Она обречена петь, манить "туда", лгать, переполняясь непонятной тоской. Как демон, баюкающий Тамару и в этот миг ее бесконечно любящий. Как совместившая в себе губителя ("как демон коварна и зла") и его жертву ("прекрасна, как ангел небесный") царица (которой Лермонтов дал то же имя, что и чистой героине "восточной повести"), которая еженощно, насладившись любовником, его убивает и ежеутренне оплакивает.

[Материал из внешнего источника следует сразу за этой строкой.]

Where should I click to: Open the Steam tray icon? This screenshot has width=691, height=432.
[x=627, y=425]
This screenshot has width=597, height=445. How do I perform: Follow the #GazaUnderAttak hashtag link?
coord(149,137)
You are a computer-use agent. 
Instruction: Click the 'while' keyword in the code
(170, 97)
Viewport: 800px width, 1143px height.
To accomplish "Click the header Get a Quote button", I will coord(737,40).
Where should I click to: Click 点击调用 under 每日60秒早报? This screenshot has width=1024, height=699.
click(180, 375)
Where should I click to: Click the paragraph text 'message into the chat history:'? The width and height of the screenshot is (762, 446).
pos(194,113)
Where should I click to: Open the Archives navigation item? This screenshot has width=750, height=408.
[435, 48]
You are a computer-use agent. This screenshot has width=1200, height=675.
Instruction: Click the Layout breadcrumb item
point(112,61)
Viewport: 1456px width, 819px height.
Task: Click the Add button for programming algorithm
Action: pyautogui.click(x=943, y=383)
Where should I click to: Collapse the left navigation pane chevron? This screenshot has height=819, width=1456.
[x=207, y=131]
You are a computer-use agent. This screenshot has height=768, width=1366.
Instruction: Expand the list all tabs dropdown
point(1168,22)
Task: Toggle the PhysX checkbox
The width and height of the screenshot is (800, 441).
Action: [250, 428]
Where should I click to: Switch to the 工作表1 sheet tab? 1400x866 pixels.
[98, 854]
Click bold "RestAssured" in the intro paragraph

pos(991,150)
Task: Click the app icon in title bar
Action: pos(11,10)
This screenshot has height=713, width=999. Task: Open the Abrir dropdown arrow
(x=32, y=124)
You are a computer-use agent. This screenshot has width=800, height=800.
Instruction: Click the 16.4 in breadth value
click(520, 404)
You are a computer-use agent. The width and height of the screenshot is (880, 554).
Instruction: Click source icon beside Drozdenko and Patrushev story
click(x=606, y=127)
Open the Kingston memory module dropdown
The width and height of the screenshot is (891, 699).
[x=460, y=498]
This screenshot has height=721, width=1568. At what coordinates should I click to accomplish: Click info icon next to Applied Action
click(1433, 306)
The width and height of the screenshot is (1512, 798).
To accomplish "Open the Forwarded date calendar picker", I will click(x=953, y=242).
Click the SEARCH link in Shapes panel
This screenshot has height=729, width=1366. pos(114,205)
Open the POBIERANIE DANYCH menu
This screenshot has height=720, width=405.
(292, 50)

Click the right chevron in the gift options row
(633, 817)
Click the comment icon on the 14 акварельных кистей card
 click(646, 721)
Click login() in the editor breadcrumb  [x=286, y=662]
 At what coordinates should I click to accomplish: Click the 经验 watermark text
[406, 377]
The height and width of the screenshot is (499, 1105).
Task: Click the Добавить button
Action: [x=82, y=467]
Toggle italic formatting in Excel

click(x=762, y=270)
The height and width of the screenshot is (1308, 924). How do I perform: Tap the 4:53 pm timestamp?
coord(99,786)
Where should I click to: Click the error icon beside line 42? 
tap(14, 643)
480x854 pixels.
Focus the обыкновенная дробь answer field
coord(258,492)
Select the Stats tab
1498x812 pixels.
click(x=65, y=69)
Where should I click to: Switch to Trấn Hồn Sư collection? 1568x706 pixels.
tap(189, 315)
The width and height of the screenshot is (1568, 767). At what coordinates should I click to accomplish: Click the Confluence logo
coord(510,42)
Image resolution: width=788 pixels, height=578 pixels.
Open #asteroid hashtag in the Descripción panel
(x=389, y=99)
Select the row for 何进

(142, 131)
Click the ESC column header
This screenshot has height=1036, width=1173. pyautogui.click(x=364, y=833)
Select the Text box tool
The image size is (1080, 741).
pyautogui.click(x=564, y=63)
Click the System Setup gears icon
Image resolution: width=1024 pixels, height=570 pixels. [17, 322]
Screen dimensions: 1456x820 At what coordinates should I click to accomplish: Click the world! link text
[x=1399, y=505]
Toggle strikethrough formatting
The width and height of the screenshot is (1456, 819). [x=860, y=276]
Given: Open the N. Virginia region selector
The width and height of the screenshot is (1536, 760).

И было так нежно прощанье,
Так сладко тот голос звучал,
Как будто восторги свиданья
И ласки любви обещал.
Они поют, а поэт и его герои превращаются в слух. Испепеленному зноем Мцыри мнится, что он на влажном дне, где ему поет (его, как вольную струю , любит) золотая рыбка (Там рыбок златые гуляют стада). О песне (все той же) он мечтает на переходе к небытию:
И стану думать я, что друг
Иль брат, склонившись надо мной,
Отер внимательной рукой
С лица кончины хладный пот
И что вполголоса поет
Он мне про милую страну…
И почти так же – тень, прохлада, песня, любовь – грезит его создатель:
Чтоб всю ночь, весь день мой слух лелея,
Про любовь мне сладкий голос пел…
Все неразрешимые лермонтовские антитезы: вера и безверье; неуловимость-неподсудность страдальцев-грешников и обреченность светлых мучеников; мечты о лазури и черное знание о том, что хуже не-встречи ("Сосна") только встреча , за которой неизбежно следуют обман и гибель ("Утес", "Три пальмы"); фольклорная теплота и циничный сарказм; простодушная безвкусица и демоническая виртуозность, стих "эфирный" и стих "железный" – все от этих песен. Не здешних. И не важно, кто их пел – умершая ли мать, которую мальчик не мог помнить, демон, русалка или ангел, напутствующий душу перед изгнанием в жизнь…
В "Русалке" варьируется метрический рисунок "Ангела" (первого из трех необъяснимых чудес юного – потаенного, амбициозного, "дикого" – Лермонтова, два других – "Парус" и "Русалка"; ни один русский поэт – включая Пушкина! – в семнадцать лет такого не написал). Вариация, не повтор: чередование четырех– и трехстопных амфибрахиев заменено непредсказуемой игрой амфибрахиев и анапестов (нечетные строки по-прежнему четырехстопные, четные – трехстопные, та же рифмовка – мужская, парная). Стих стал мерцающее нервным, дерганым, но парадоксально сохранил ласковую плавность. Святая ли, лживая ли – все песня. Оттуда.
И песен небес заменить не могли
Ей скучные песни земли.
Ей – душе поэта, о котором веком позже явления "Русалки", в 1932 году другой великий поэт скажет: мучитель наш.